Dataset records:
↓↓↓

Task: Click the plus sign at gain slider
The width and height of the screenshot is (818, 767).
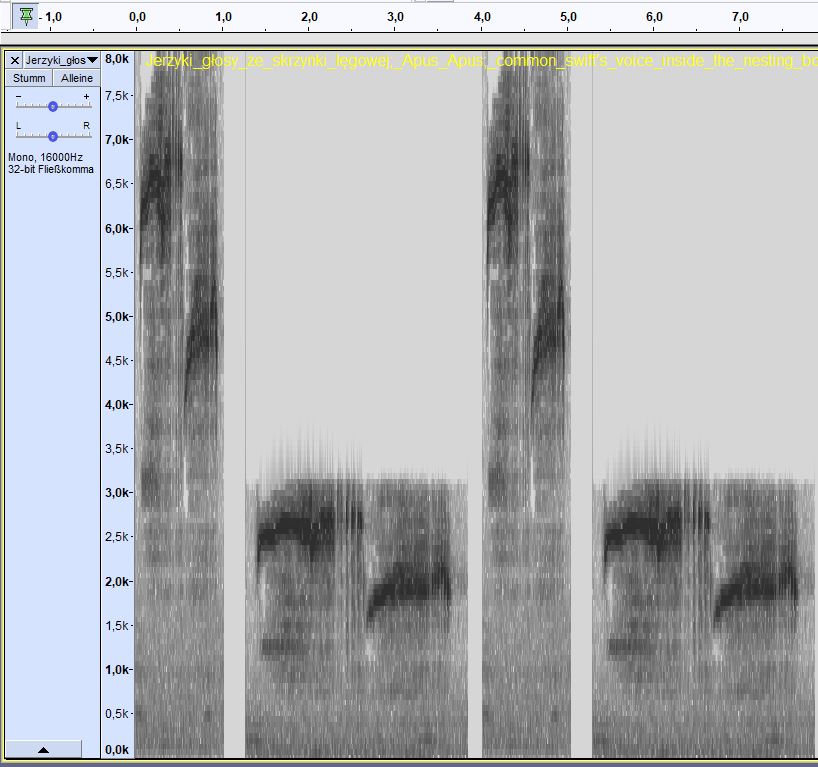Action: click(87, 96)
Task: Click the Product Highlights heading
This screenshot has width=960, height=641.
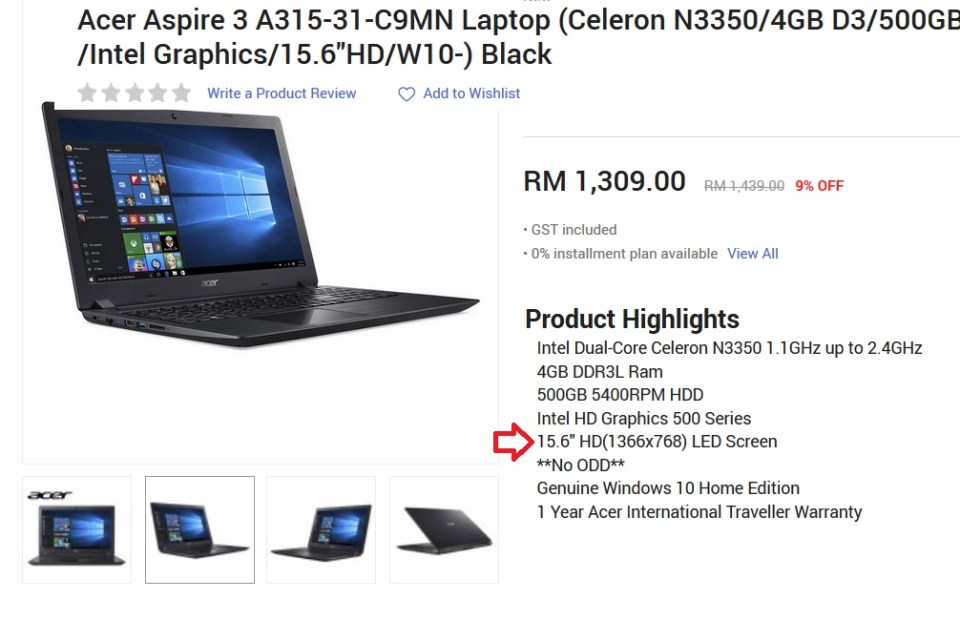Action: [632, 319]
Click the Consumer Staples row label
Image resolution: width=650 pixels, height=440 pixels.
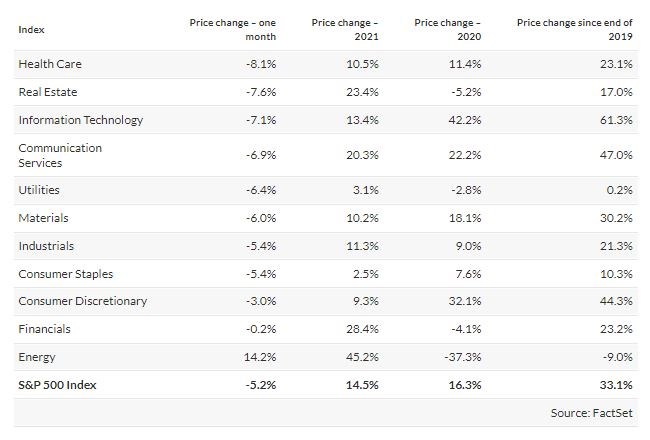pyautogui.click(x=65, y=273)
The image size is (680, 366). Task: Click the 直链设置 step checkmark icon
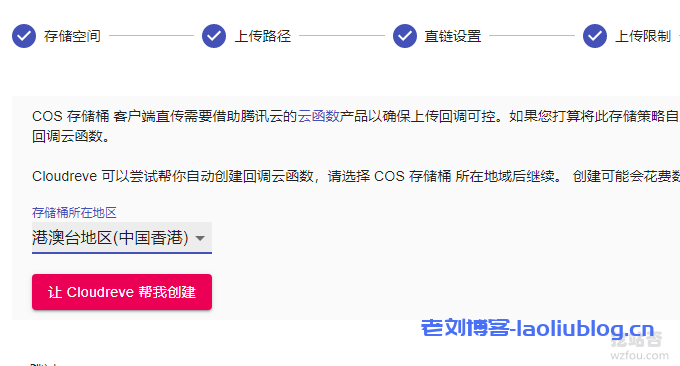coord(405,36)
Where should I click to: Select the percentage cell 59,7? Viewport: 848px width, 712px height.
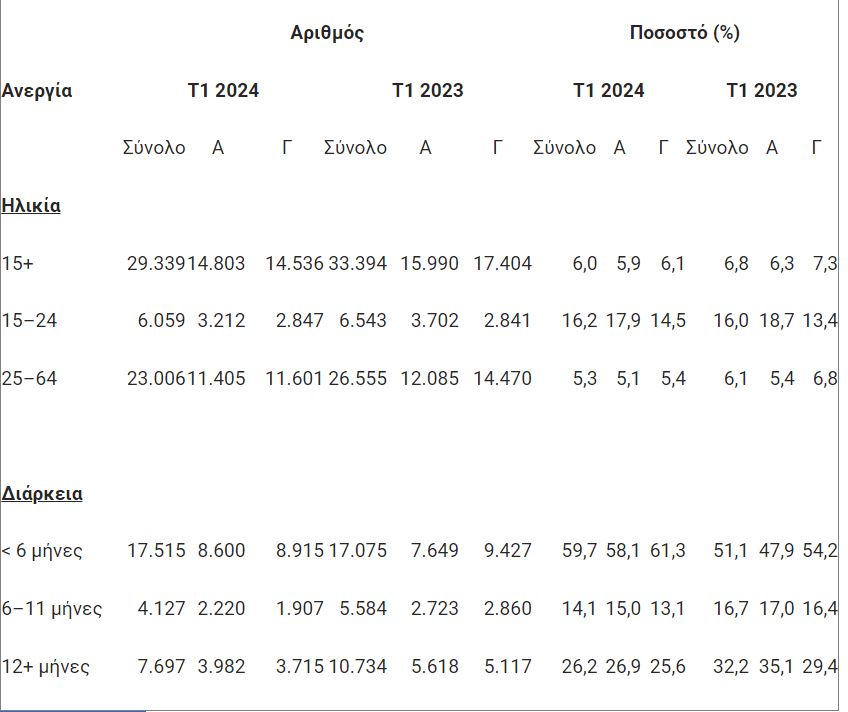point(579,551)
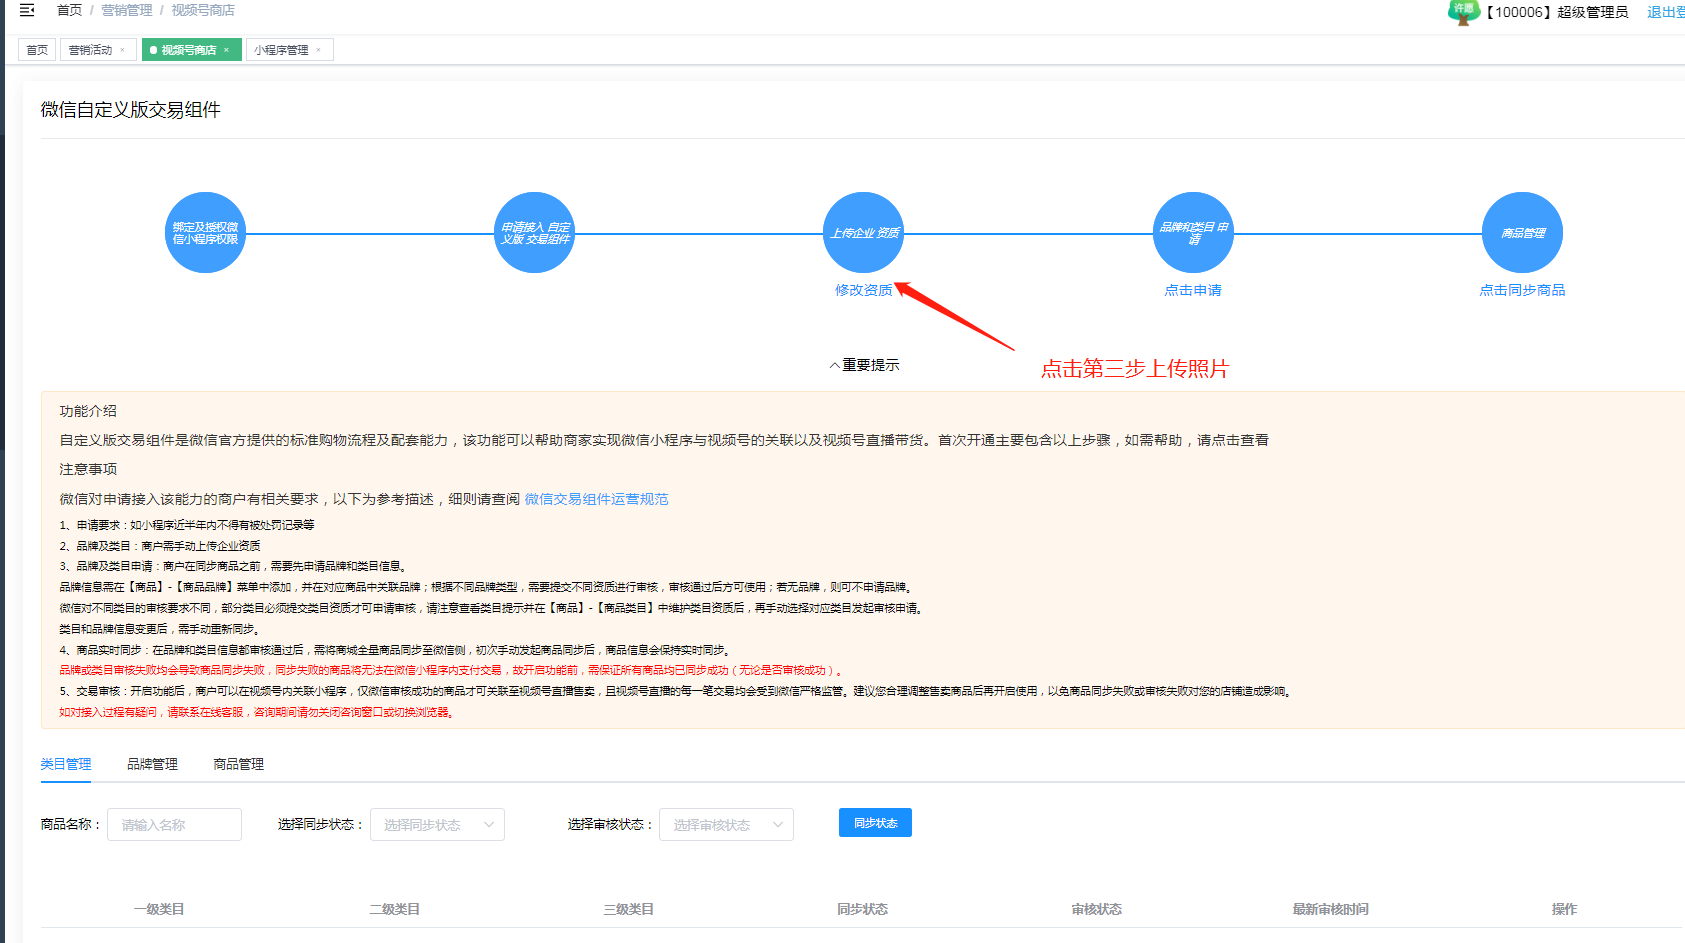Click the 商品管理 step circle
Image resolution: width=1685 pixels, height=943 pixels.
tap(1522, 233)
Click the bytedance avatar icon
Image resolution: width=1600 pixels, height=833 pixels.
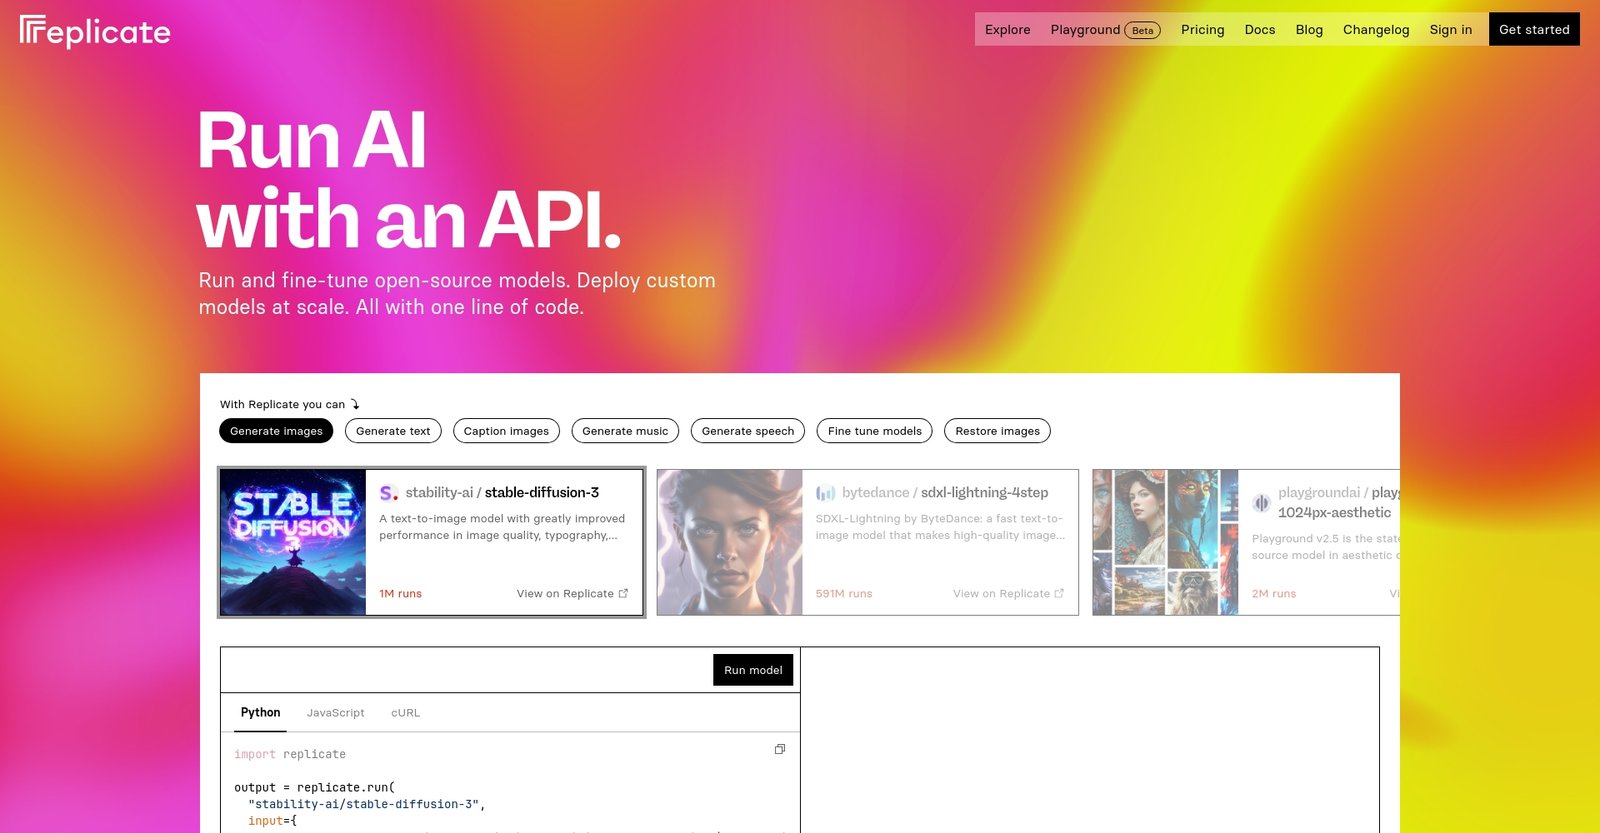[x=825, y=493]
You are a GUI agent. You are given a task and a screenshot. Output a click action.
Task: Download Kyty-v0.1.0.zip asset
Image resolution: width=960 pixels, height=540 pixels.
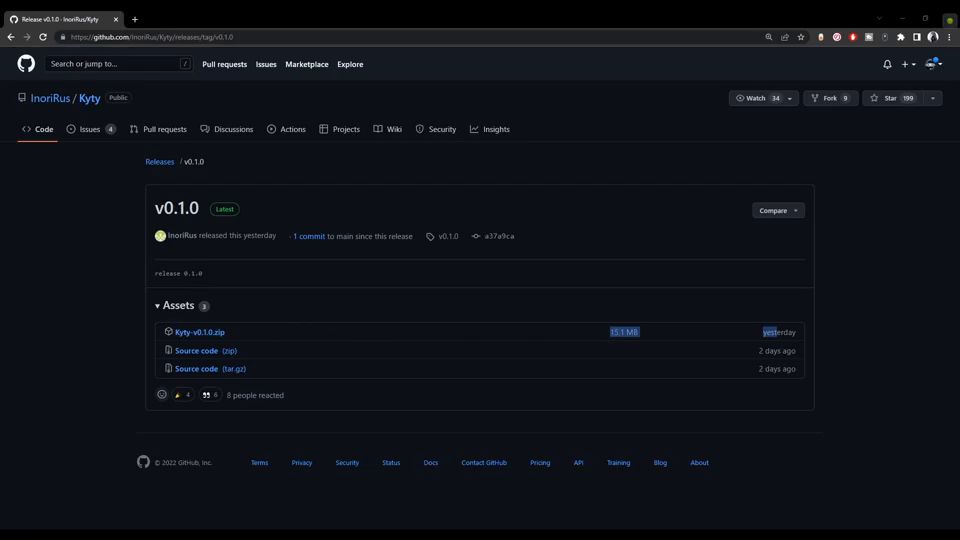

↑↑↑

● **Work order**
The lines to copy begin with the one containing "Click the Consumer Staples row label" and end with the last line of the entries above; copy them exactly, minus the pictures.

● **Exercise response**
Click the Consumer Staples row label
Image resolution: width=650 pixels, height=440 pixels.
pyautogui.click(x=65, y=273)
The image size is (680, 366). Task: Click the 直链设置 step checkmark icon
coord(405,36)
Where should I click to: Select the percentage cell 59,7? Viewport: 848px width, 712px height.
point(579,551)
Click the 商品管理 step circle
Image resolution: width=1685 pixels, height=943 pixels.
tap(1522, 233)
Click the bytedance avatar icon
Image resolution: width=1600 pixels, height=833 pixels.
[x=825, y=493]
You are a GUI agent. You are given a task and a screenshot. Output a click action.
Task: Download Kyty-v0.1.0.zip asset
Image resolution: width=960 pixels, height=540 pixels.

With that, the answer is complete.